What made me so joyous on that day?  Was it the culmination of a 20 year search for deep and abiding love?  Yeah, that probably had something to do with it.  Perhaps it was just the sheer shock of how much I was marrying up.  The realization that I had actually tricked my beautiful bride into marrying me.  Too late to back out now, honey.  It was more so just the sheer joy of the thing itself.  The fact that I now had permission to fully and without reserve to give myself completely to her and to just flat out enjoy her. 

What then about the Lord’s “rejoicing over us”?  Is it as if He’s rejoicing in a job well done?  That finally we’ve been made righteous, our sin and unbelief has been obliterated by the cross work of Jesus.

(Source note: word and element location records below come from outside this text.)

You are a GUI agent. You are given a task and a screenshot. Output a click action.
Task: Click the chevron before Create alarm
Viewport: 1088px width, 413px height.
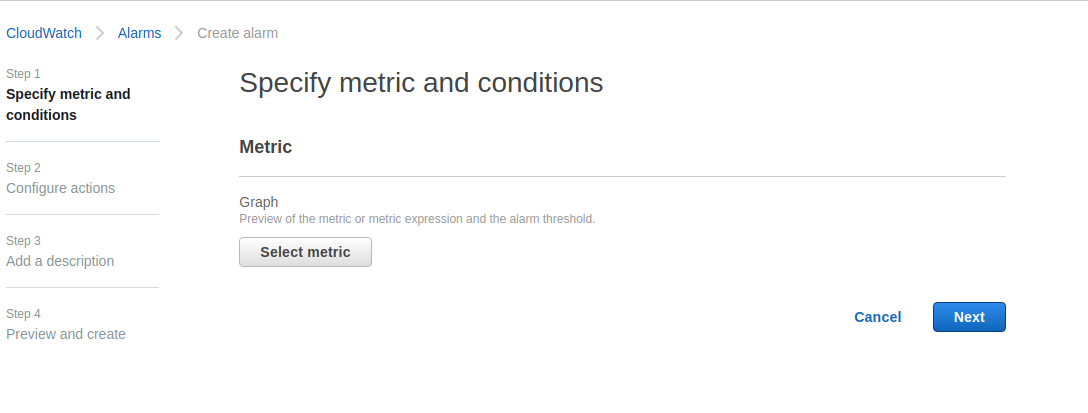179,33
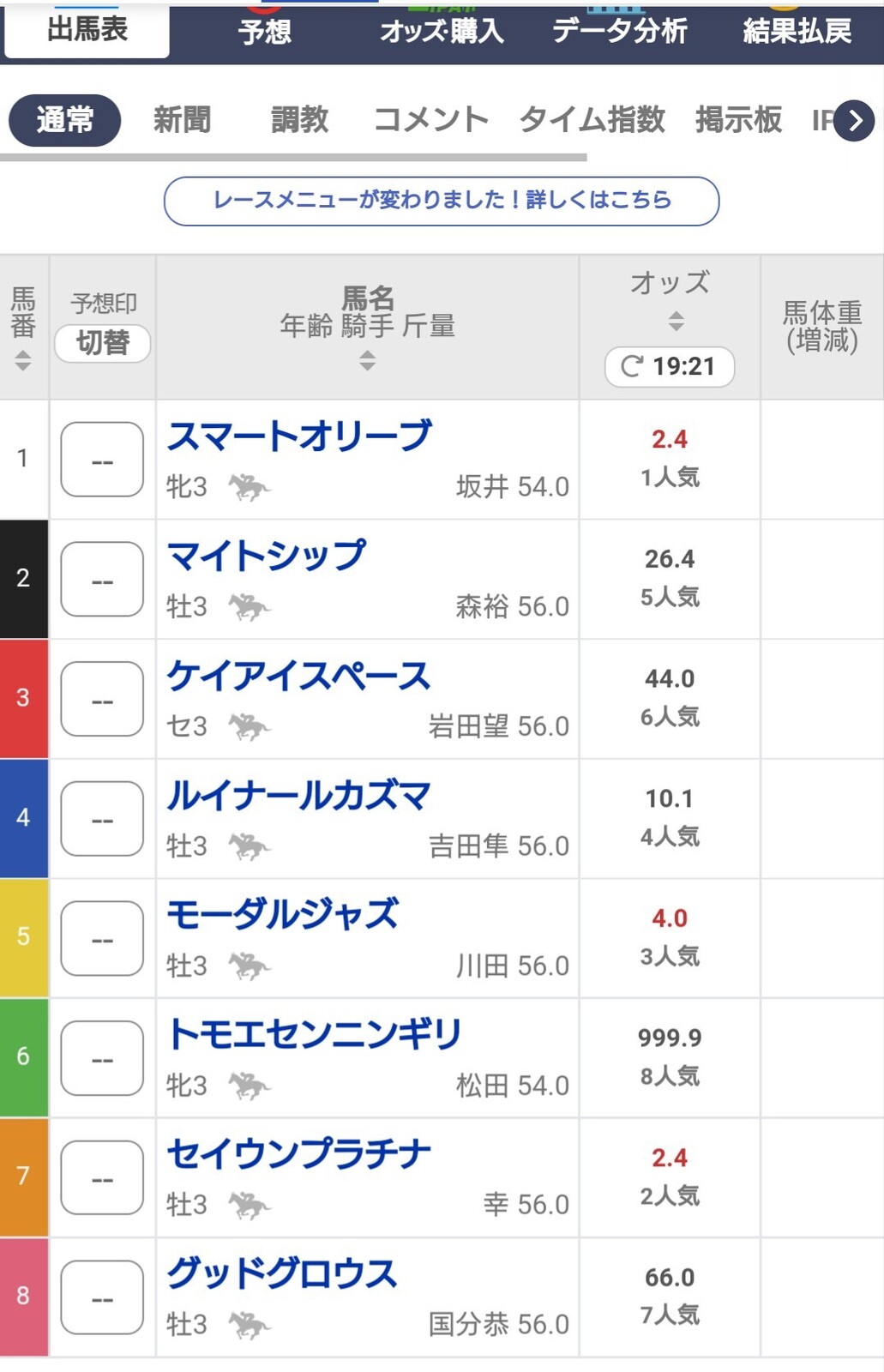The width and height of the screenshot is (884, 1372).
Task: Open prediction mark box for セイウンプラチナ
Action: click(x=102, y=1177)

Is it a rejoicing in the work of the Son?  Those are certainly included in this rejoicing. 

But I think the rejoicing of Isaiah 62 is more than just the Lord popping his knuckles and standing in awe of a job well done.  Though that is certainly true.  I think this joy here is what C.S. Lewis referred to as quiddity.  My favorite chapter of Jared Wilson’s new book is Chapter 4 which is entitled, At Play in the Fields of the Lord. Jared reflects on quiddity and how C.S. Lewis spoke of how a friend had cultivated it in him:

“…a serious, yet gleeful, determination to rub one’s nose in the very quiddity of each thing, to rejoice in its being (so magnificently) what it was.”  John Piper echoes this sentiment of quiddity, commenting on this kind of awareness: ‘To wake up in the morning and be aware of the firmness of the mattress, the warmth of the sun’s rays, the sound of the clock ticking, the sheer being of things…’  (Gospel Deeps, 90)

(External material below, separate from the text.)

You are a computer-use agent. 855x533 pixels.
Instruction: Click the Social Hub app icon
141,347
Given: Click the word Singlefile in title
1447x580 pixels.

Wilson goes on to show how the gospel alone “frees us to enjoy things as they truly now are and as they someday will be”.  That is what is so shocking to me about Isaiah 62:5.  If anyone is able to enjoy the quiddity of a thing it’s the Lord Himself—the very author of Lewis and his quiddity.  This phrase “so shall your God rejoice over you” is simply an enjoyment of the thing itself.  He’s delighting in Himself as he delights Himself in us.

It’s worthy of great delight and worship to think of the Lord rejoicing over His workmanship in my redemption.  It’s quite another to think that He is rejoicing in heaven over the very thing itself.  Yet this is what Christ has secured through His mighty cross work.  We have become “a crown of beauty in the hand of the LORD”. 

It’s one thing to say that the Lord forgives me.  That’s enough to dance for eternity.  To know of His protection, His healing, His provision, and His rescue is cause for continual praise.  To be reconciled to Him and also to others is a deep well of delight.  To be transformed so that I’m holy, so that I can enjoy what I ought to enjoy, and to be found in Him without a righteousness of my own, these are part of the pleasures evermore.  But for the Lord to say, “I delight in you”.  That causes my jaw to drop to the floor. 

It’s one thing to be forgiven quite another to be delighted in.  Yet this is how deep the Lord’s redemption flows.